There is ongoing debate whether capital punishment reduces crime rates, because potential murderers (or other criminals) would be too scared of punishment to commit crime, or it doesn't at all affect crime rate, because potential criminals think they won't be caught, so they don't care about punishment until it's too late. There are even studies that have concluded that the death penalty appears to encourage murder. However, like many questions in the social sciences, actual research data on this question can be (and is) interpreted very differently by people with differing predispositions towards capital punishment. In any event, the actual effectiveness or otherwise of it is largely irrelevant to many who feel strongly about the debate, as their views are based on other factors.

Religious views of the death penalty

Death penalty in the Tanakh (Hebrew Bible, Old Testament)

The Tanakh prescribes the death penalty for a great many violations of law. Most historians no longer accept the view that the laws of the Bible, as written, were ever actually followed as a legal code. Instead, they hold that the laws in the Bible were developed in a living society and culture, and that the oral law of this society was not identical to what one would posit from a literal reading of the Biblical text alone. Rabbinic Jews have always held this view; they go further and teach that a specific oral law (later redacted in the Talmud) explains the meaning and context of these Biblical laws. In this view the death penalty was rarely used, and exceedingly difficult to carry out. The Gospel of John (18:31) implies that it was impossible for the Jews to kill Jesus for the crimes of which he was accused, and that he was thus given to the Romans for trial.

Jewish view of the death penalty

The Jewish view of all laws in the Bible, not just the death penalty, is based on the reading of the Bible as seen through Judaism's corpus of oral law. These laws were first redacted around 200 CE in the Mishnah and later around 550 CE in the Talmud.

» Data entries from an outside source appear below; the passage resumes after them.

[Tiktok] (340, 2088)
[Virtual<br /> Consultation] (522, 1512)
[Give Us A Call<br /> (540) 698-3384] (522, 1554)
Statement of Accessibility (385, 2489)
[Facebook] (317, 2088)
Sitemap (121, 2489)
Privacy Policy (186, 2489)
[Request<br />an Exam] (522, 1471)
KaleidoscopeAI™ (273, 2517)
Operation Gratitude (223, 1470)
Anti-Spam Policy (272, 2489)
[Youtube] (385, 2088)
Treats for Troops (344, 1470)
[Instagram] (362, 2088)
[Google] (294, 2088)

These laws make it clear that the death penalty was only used in extremely rare cases. Rabbinic law developed a detailed system of checks and balances to make sure that the penalty could only be carried out if there were two witnesses to the crime, if the witnesses then verbally warned the person that they were liable for the death penalty, and that the person then had to acknowledge that he/she was warned, but then went ahead and committed the sin regardless. Further, an individual was not allowed to testify against themselves. As such, the death penalty was effectively legislated out of existence.

Christian view of the death penalty

Jesus Christ underwent the death penalty by crucifixion. His trial was affected by popular opinion. His death is frequently depicted in religious art, and the cross, either with or without his body on it, is the primary symbol of Christianity.

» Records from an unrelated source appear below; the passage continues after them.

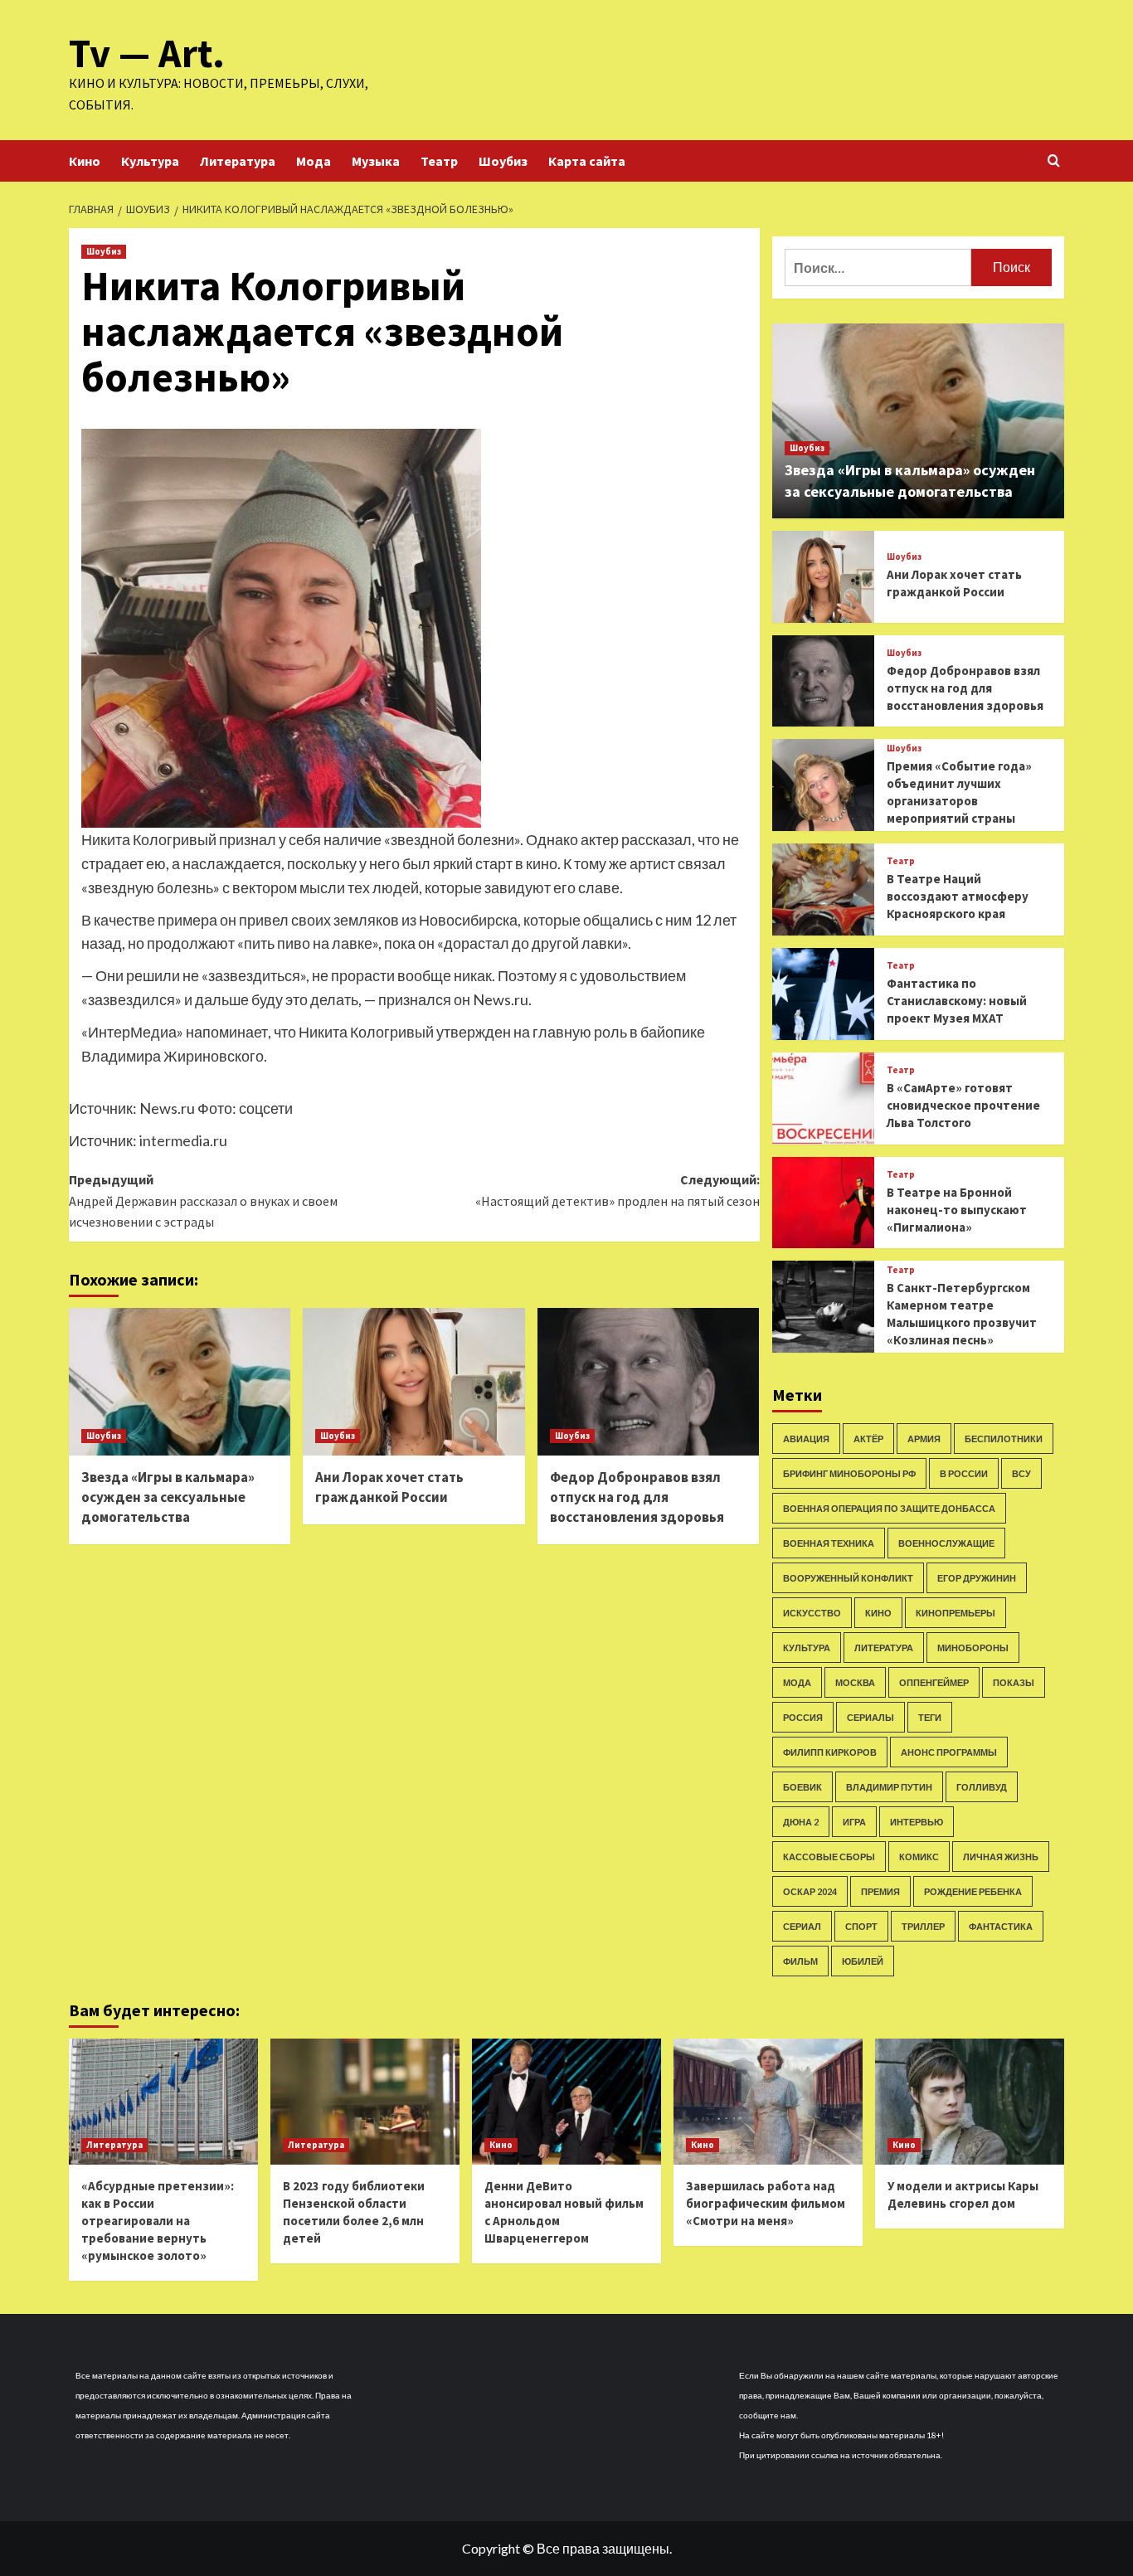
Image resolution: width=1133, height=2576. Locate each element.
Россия (803, 1717)
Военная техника (828, 1543)
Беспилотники (1004, 1438)
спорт (861, 1926)
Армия (924, 1438)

For many Christians, this is enough to condemn capital punishment. Nonetheless, Christians are divided about the issue. Those in favor of capital punishment most often build their views on a New Testament verse in which Christ allegedly advocates capital punishment for crimes against children.

Muslim view of the death penalty

A Muslim may be sentenced to death under Shariah, Islamic law, for the murder of a Muslim, adultery, apostasy (deserting Islam), a third conviction for drinking alcohol and a fifth conviction for theft. A dhimmi (zimmi, non-Muslim living in an Islamic state) can be executed for sex with a Muslim woman, and "persecution" of Islam, for example blasphemy against Allah or Prophet Muhammad, or attempting to proselytise, i.e. convert a Muslim from his religion.

Shariah is not in force in many Muslim countries with a Muslim majority, especially those which still have laws on their statute books which date from their colonial past. One of the aims of Islamic fundamentalists is to re-introduce Shariah.